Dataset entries
+ + + +

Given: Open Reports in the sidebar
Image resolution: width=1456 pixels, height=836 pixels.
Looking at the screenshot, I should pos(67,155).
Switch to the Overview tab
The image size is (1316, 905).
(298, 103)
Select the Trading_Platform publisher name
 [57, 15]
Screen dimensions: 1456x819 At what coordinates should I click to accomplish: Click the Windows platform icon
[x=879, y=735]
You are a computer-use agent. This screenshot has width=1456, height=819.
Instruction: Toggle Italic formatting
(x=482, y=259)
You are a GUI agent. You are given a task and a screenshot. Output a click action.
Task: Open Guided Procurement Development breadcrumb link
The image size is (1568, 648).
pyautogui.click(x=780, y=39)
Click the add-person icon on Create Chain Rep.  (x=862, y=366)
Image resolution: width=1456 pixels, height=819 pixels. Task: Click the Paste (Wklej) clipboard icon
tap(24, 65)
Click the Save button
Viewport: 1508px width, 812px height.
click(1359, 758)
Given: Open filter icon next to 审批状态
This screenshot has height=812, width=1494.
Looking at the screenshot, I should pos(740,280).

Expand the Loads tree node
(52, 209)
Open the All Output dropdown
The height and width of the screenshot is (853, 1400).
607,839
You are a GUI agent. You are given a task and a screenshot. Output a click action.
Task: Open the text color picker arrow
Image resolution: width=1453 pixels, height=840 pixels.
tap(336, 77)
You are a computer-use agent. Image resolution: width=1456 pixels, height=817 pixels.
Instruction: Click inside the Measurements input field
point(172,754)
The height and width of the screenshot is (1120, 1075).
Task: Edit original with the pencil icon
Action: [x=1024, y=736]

+ + + +

Within the entries above, report how many lines contain the word "computer"; the figure is all that is wanted.

2